TEXT SHOWN >>
American nutritionist and civil servant

Jerold Robert Mande (born January 20, 1954) is an American nutritionist, public policy expert, and civil servant who served as Deputy Under Secretary for Food Safety at the US Department of Agriculture, in charge of the Food Safety and Inspection Service, from 2009 to 2011. He has held numerous other senior positions in executive branch agencies and universities.

== Life and education ==
Mande earned a BS in nutritional sciences from the University of Connecticut in 1978 and a MPH in nutrition and epidemiology from the University of North Carolina at Chapel Hill in 1983. He completed the program for senior government managers at Harvard Kennedy School in 1989. He is married to pediatrician and health policy expert Elizabeth Drye and has two sons, Matthew and Thomas. Mande was raised in Westport, Connecticut, and lives in Hamden, Connecticut as of 2011.

RECORDS PROVIDED >>
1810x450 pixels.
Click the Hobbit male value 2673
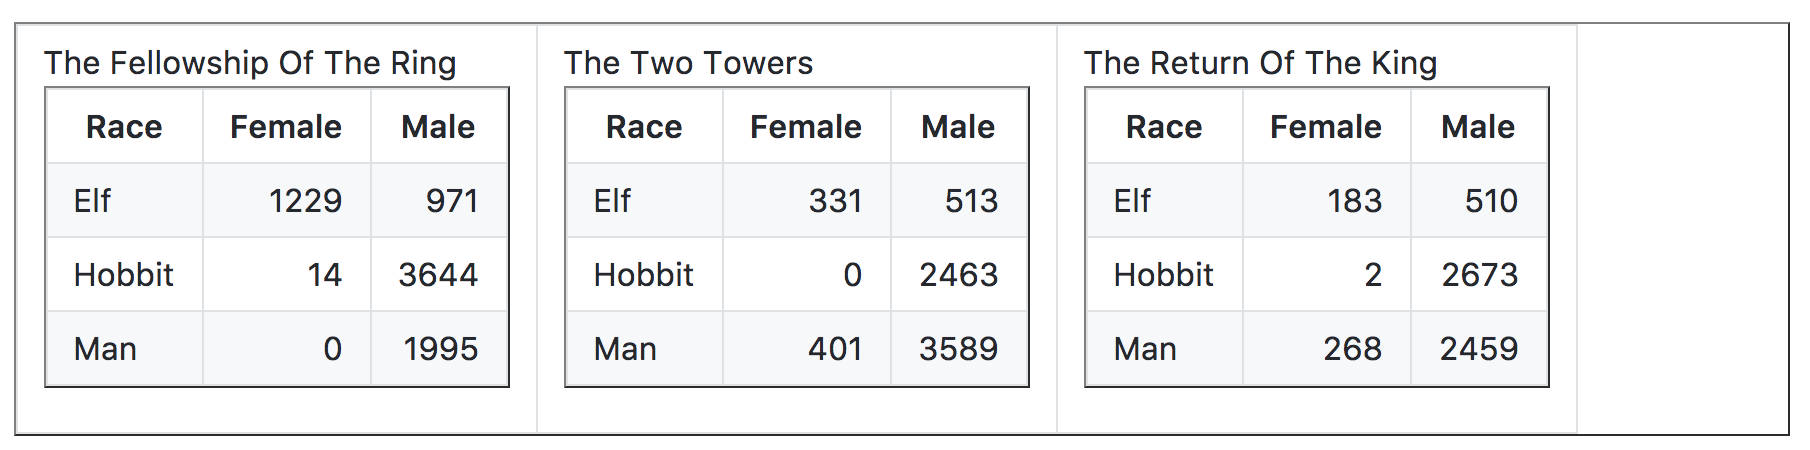coord(1479,275)
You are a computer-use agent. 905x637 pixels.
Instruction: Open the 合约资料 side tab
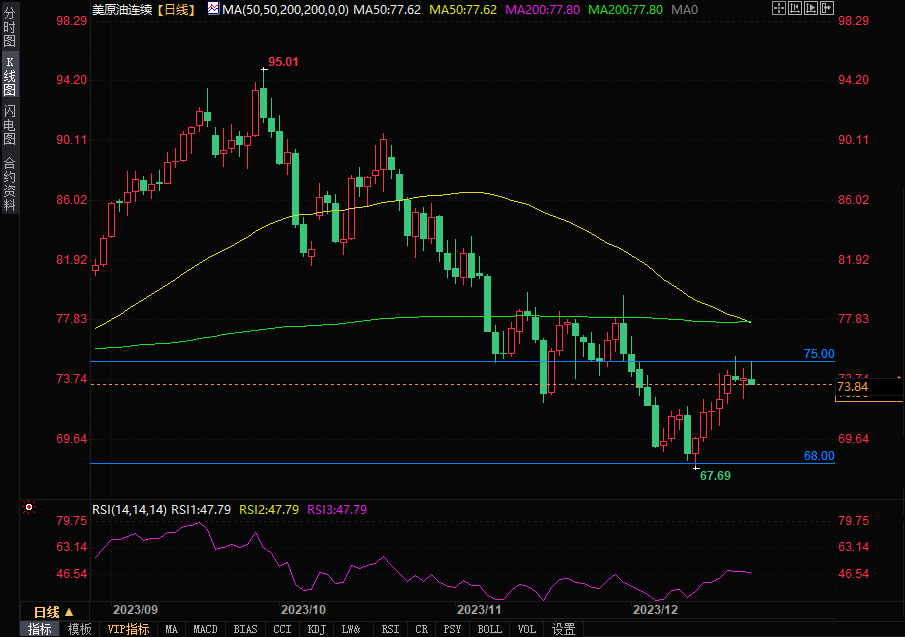9,184
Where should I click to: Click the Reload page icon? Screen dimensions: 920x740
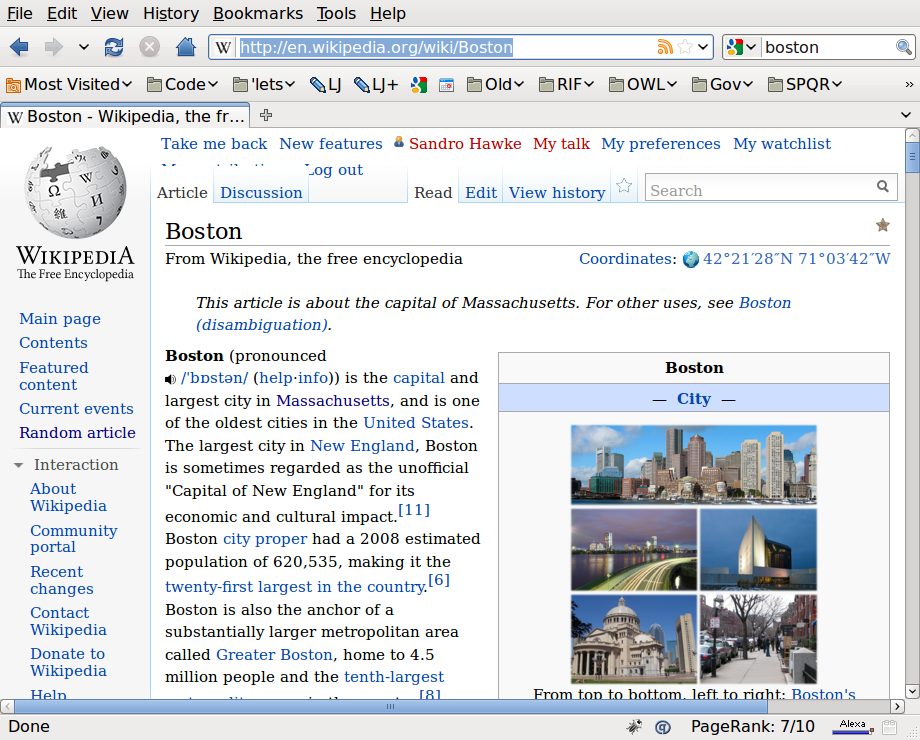pos(114,47)
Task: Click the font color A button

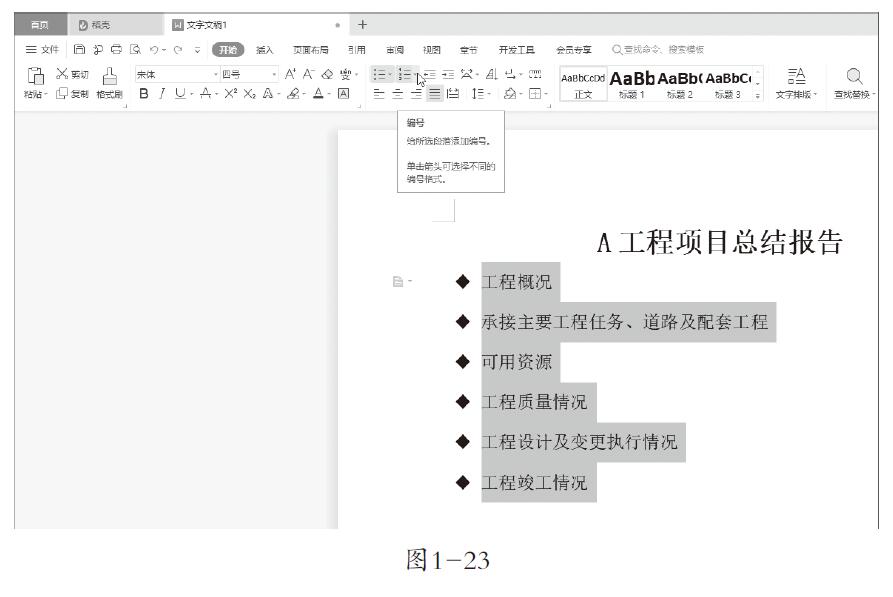Action: [317, 94]
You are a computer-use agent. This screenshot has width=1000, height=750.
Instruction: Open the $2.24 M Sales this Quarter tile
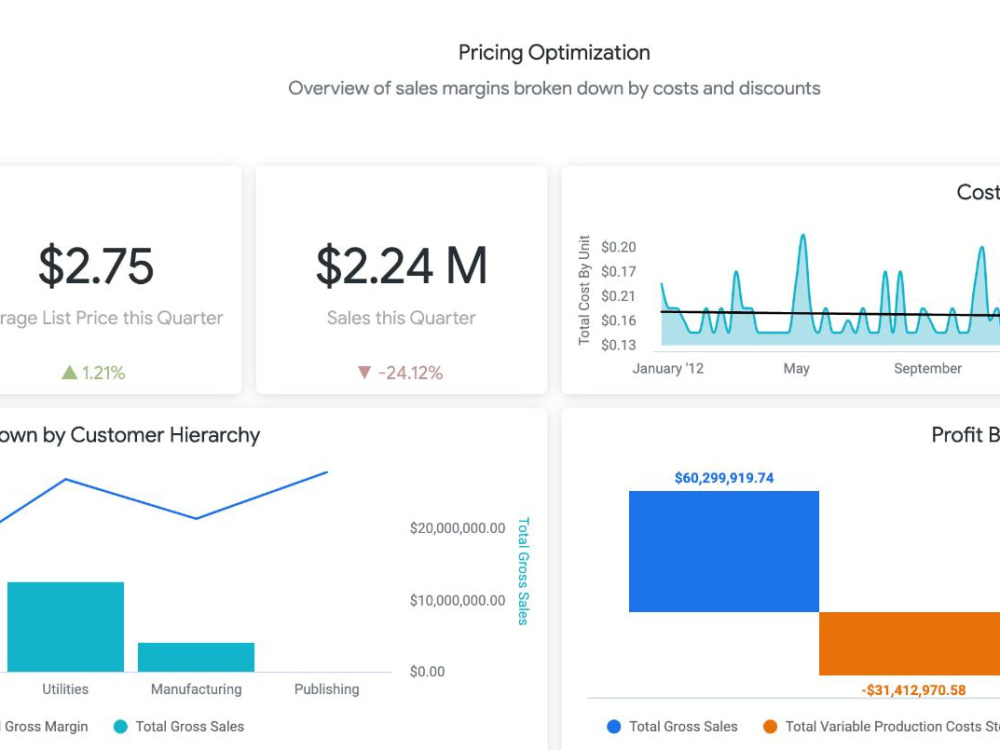[x=402, y=280]
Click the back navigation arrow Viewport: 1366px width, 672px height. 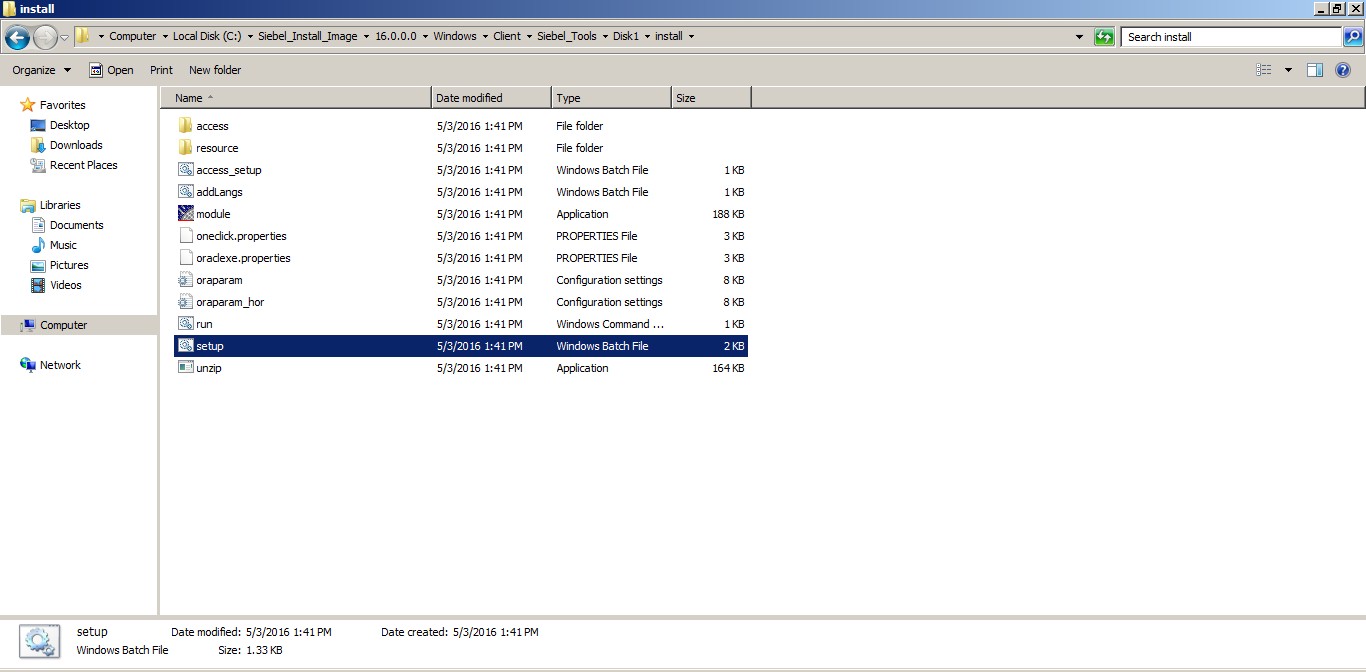(17, 36)
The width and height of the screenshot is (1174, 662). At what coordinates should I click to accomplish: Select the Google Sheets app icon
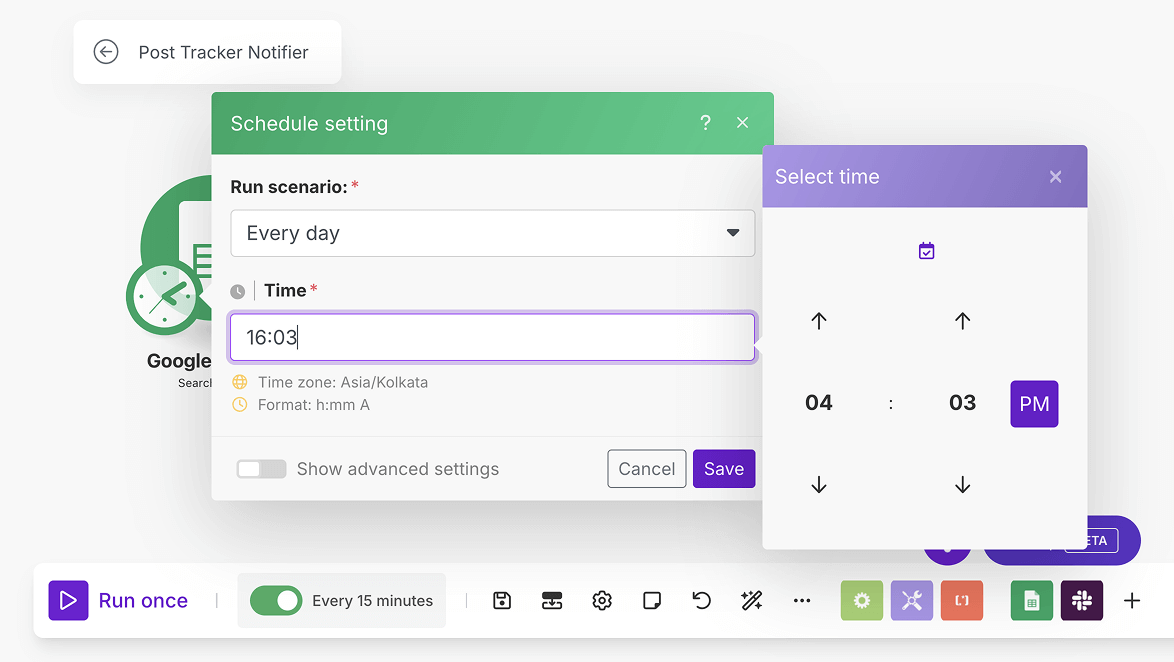1032,600
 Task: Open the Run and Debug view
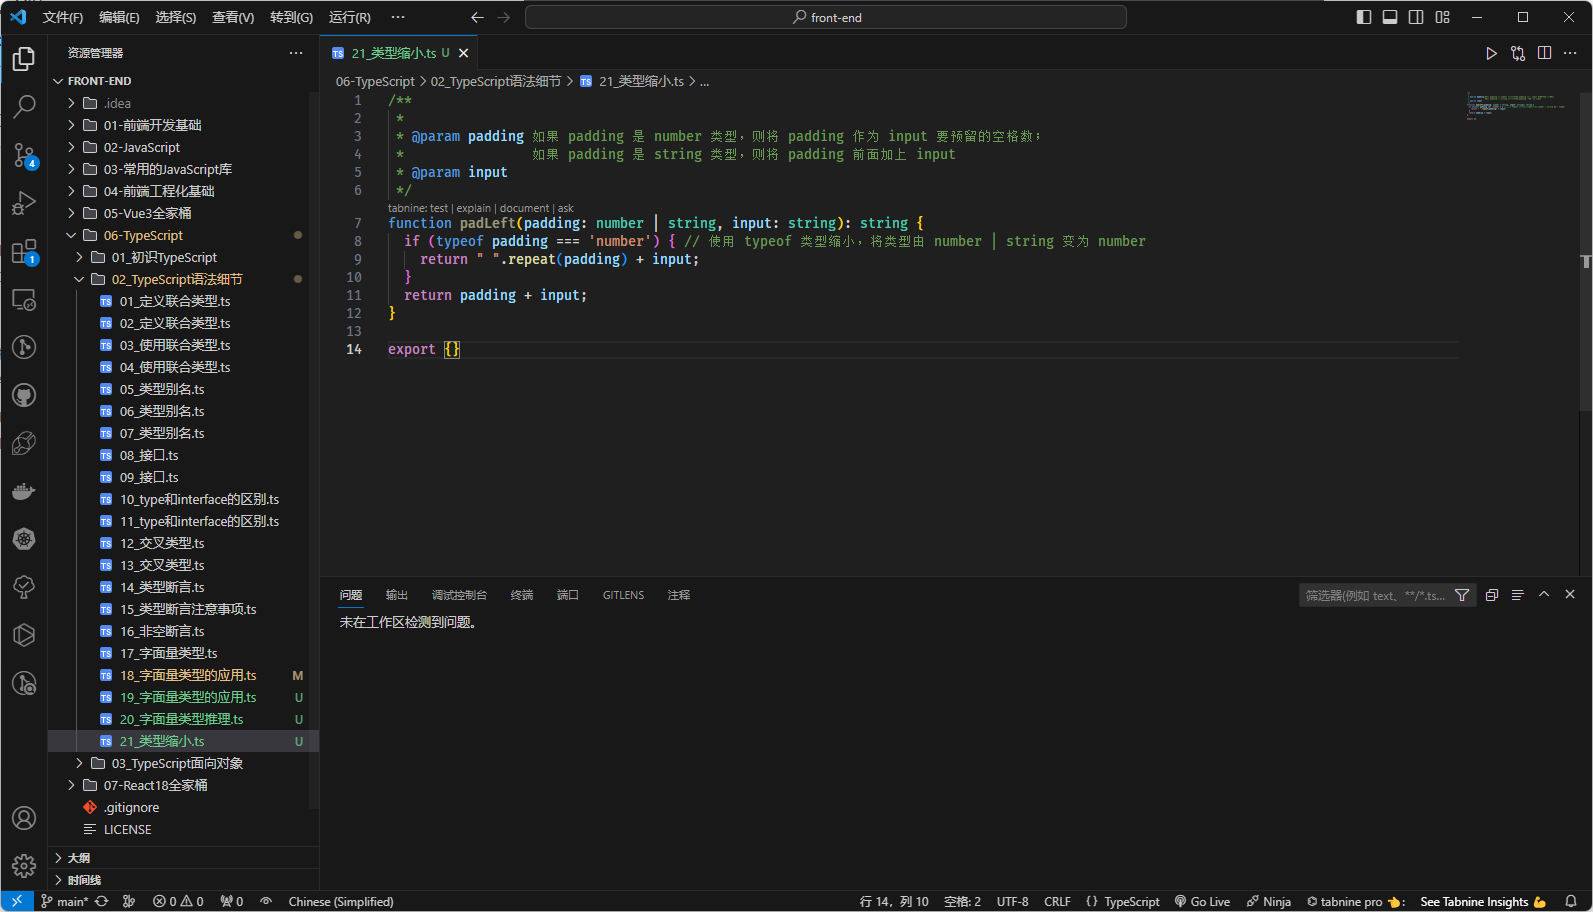[24, 203]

EXERCISE REQUIREMENTS >>
a. Answer these questions using the Jerold Mande biography.
(i) What position did Mande hold at the US Department of Agriculture from 2009 to 2011?
(ii) What degree did he earn from the University of North Carolina at Chapel Hill, and in what year?
(iii) In which town was he raised?
b. Print everything in the Jerold Mande biography from "Jerold Robert Mande" down to "agencies and universities.".

COMPLETED EXERCISE >>
a.
(i) Deputy Under Secretary for Food Safety
(ii) An MPH in nutrition and epidemiology, in 1983
(iii) Westport, Connecticut

b.
Jerold Robert Mande (born January 20, 1954) is an American nutritionist, public policy expert, and civil servant who served as Deputy Under Secretary for Food Safety at the US Department of Agriculture, in charge of the Food Safety and Inspection Service, from 2009 to 2011. He has held numerous other senior positions in executive branch agencies and universities.